• WHAT YOU NEED TO DO
Please repeat exactly the lines below from the one containing "CLIPE DO DIA CPM22 (97, 1785)" down to the one containing "rock and roll (422, 926)", both included, and nothing else.

• RECORDS SUPPLIED
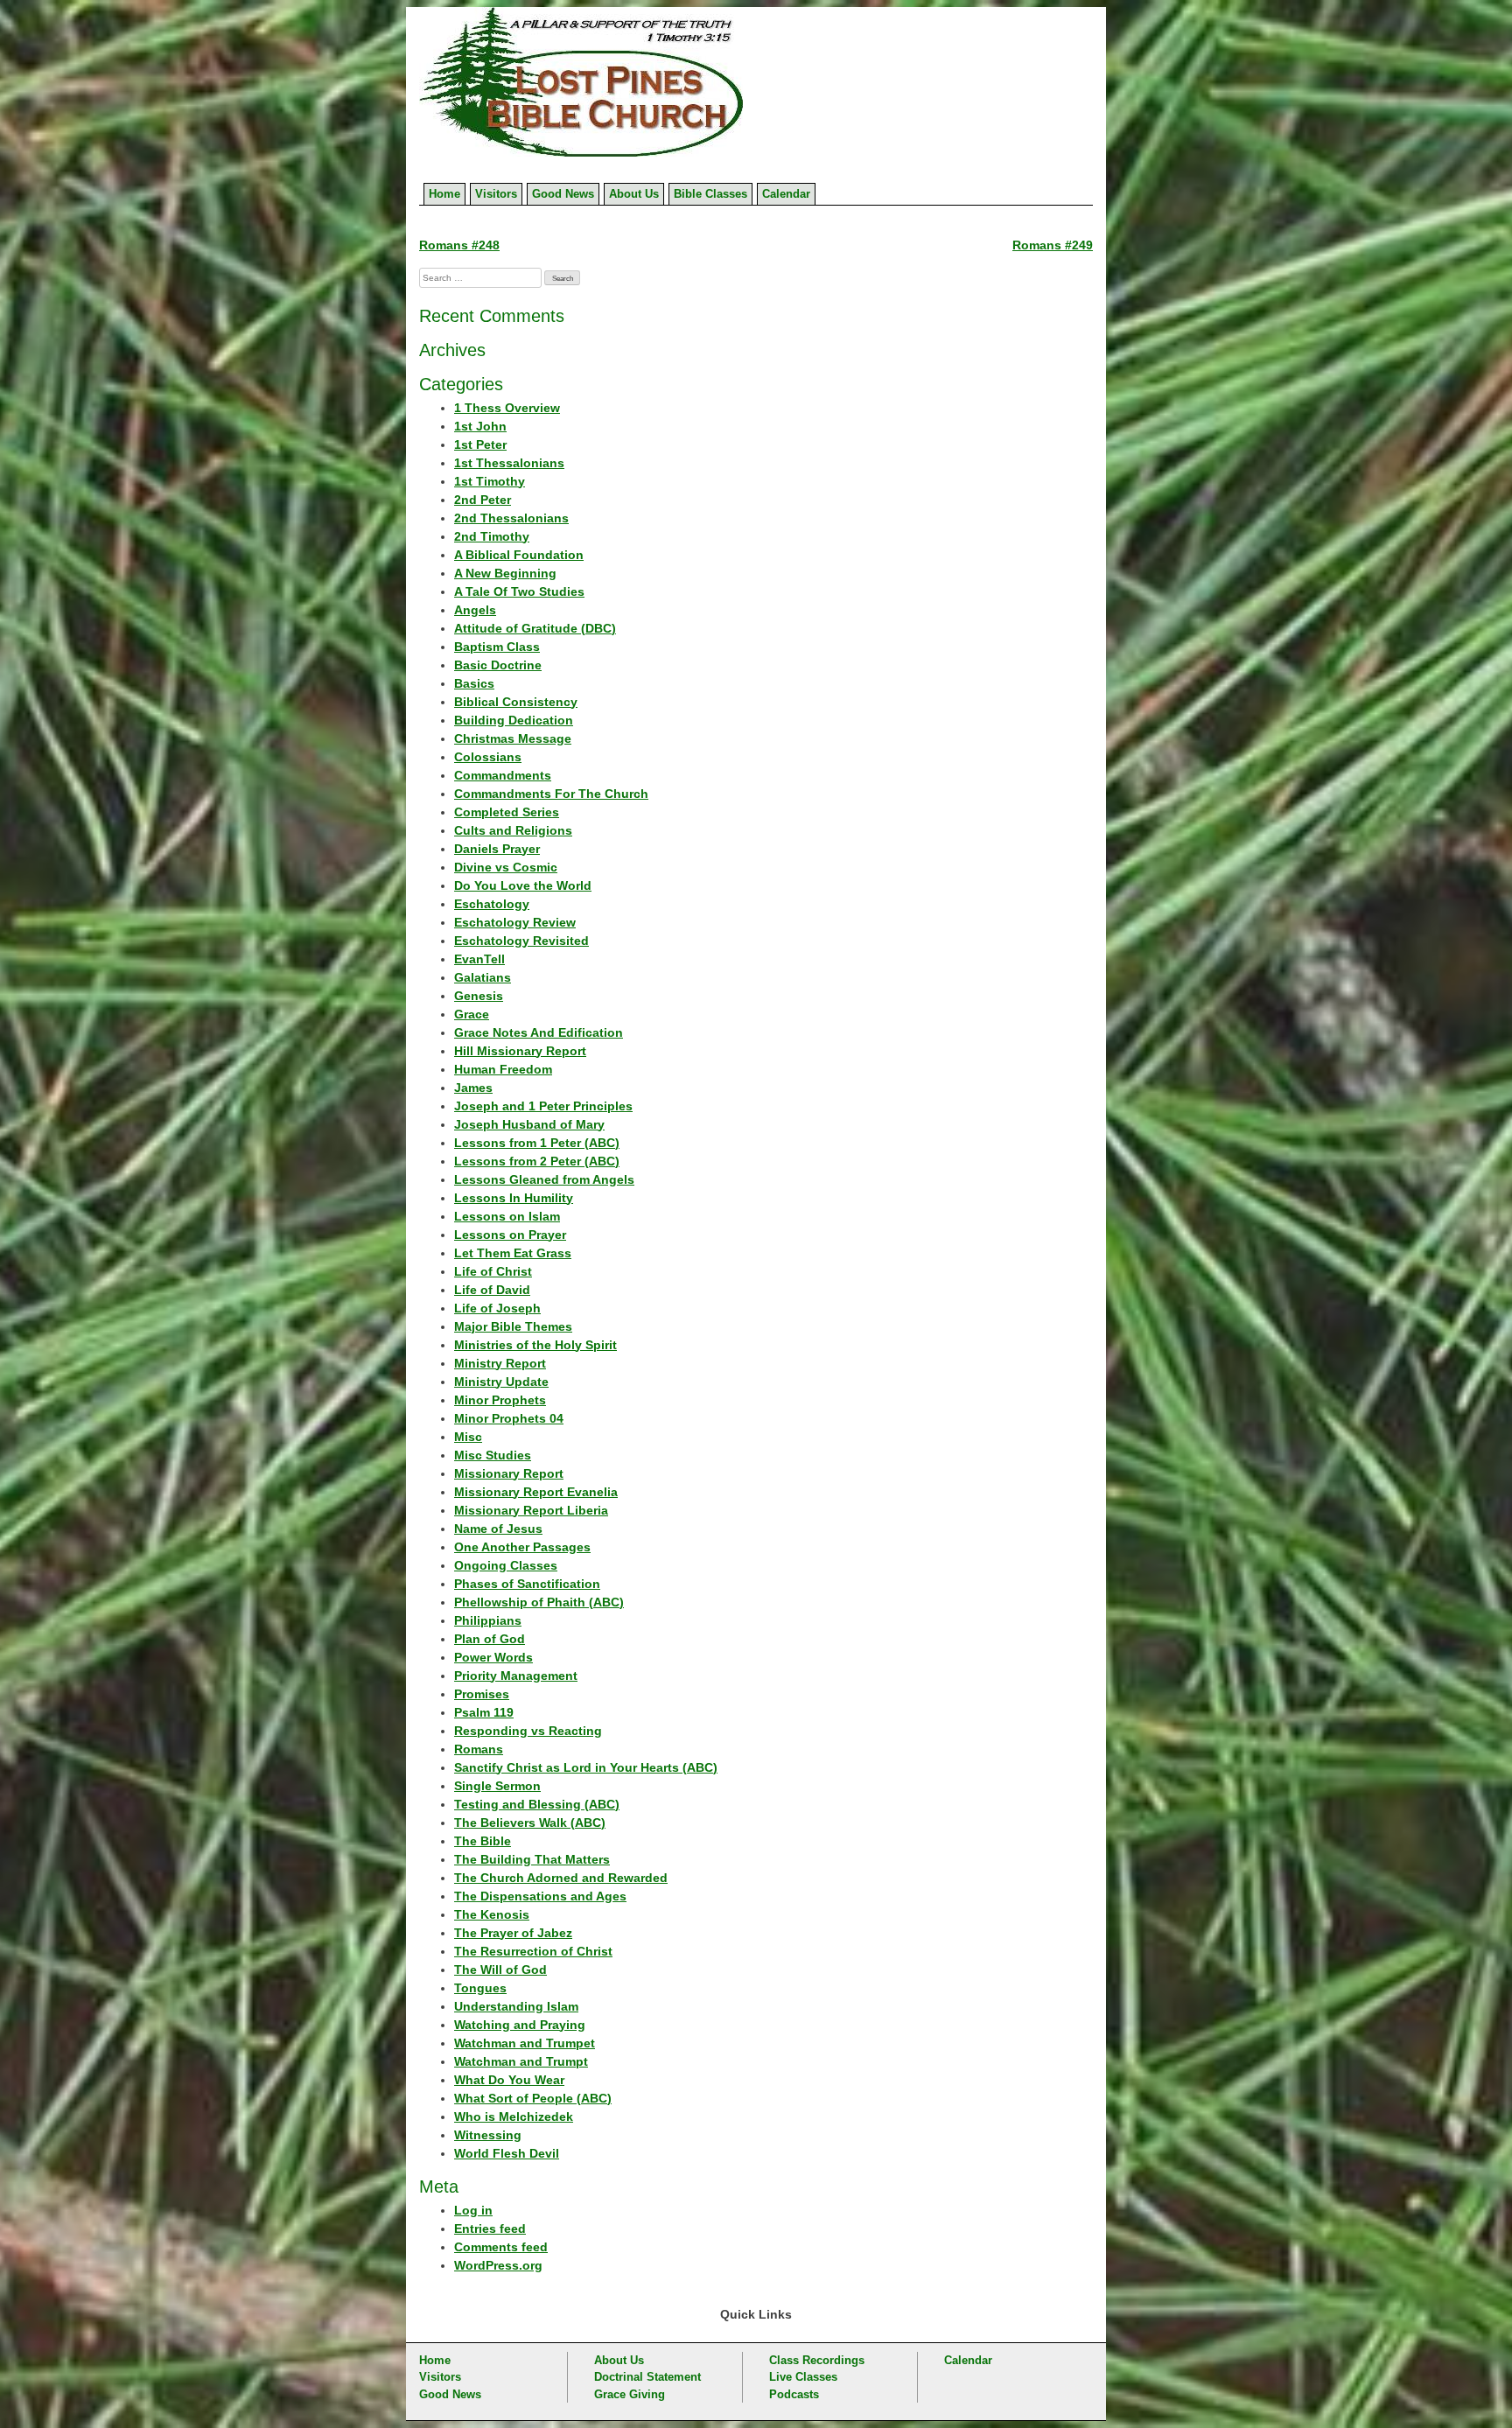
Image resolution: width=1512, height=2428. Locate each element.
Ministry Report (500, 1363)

...

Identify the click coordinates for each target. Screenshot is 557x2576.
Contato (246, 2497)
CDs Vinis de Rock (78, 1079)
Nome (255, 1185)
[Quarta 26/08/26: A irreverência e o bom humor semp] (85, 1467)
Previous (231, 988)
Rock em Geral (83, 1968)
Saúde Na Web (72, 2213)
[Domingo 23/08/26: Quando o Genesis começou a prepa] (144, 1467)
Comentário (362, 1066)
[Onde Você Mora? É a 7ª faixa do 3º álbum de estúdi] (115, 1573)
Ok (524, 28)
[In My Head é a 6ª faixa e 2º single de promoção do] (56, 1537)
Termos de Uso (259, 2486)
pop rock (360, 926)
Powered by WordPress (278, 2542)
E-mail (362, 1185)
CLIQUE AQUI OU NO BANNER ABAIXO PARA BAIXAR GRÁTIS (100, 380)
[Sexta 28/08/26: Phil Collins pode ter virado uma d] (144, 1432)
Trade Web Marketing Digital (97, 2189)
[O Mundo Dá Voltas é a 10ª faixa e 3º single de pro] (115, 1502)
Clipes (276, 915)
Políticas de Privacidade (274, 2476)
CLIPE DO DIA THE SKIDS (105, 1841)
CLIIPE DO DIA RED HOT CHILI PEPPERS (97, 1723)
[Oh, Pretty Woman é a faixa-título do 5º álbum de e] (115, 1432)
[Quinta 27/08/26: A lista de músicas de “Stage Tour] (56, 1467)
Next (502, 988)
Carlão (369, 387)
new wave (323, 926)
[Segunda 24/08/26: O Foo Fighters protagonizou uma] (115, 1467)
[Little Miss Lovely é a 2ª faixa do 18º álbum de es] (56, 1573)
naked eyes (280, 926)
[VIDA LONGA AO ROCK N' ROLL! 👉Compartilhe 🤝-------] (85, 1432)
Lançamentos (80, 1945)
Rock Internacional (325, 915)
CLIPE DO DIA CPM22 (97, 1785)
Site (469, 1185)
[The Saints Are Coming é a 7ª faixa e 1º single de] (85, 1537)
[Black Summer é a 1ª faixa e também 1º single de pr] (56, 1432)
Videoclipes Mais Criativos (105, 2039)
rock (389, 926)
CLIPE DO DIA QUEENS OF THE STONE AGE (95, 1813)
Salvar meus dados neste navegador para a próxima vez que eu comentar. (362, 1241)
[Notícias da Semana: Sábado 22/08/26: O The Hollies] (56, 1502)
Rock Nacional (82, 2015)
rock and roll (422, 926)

* * *

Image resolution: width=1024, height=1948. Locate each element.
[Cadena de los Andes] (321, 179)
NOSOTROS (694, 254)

• PROBLEM SOLUTION
CLIPE DO DIA CPM22 (97, 1785)
Site (469, 1185)
[The Saints Are Coming é a 7ª faixa e 1º single de] (85, 1537)
[Black Summer é a 1ª faixa e também 1º single de pr] (56, 1432)
Videoclipes Mais Criativos (105, 2039)
rock (389, 926)
CLIPE DO DIA QUEENS OF THE STONE AGE (95, 1813)
Salvar meus dados neste navegador para a próxima vez que eu comentar. (362, 1241)
[Notícias da Semana: Sábado 22/08/26: O The Hollies] (56, 1502)
Rock Nacional (82, 2015)
rock and roll (422, 926)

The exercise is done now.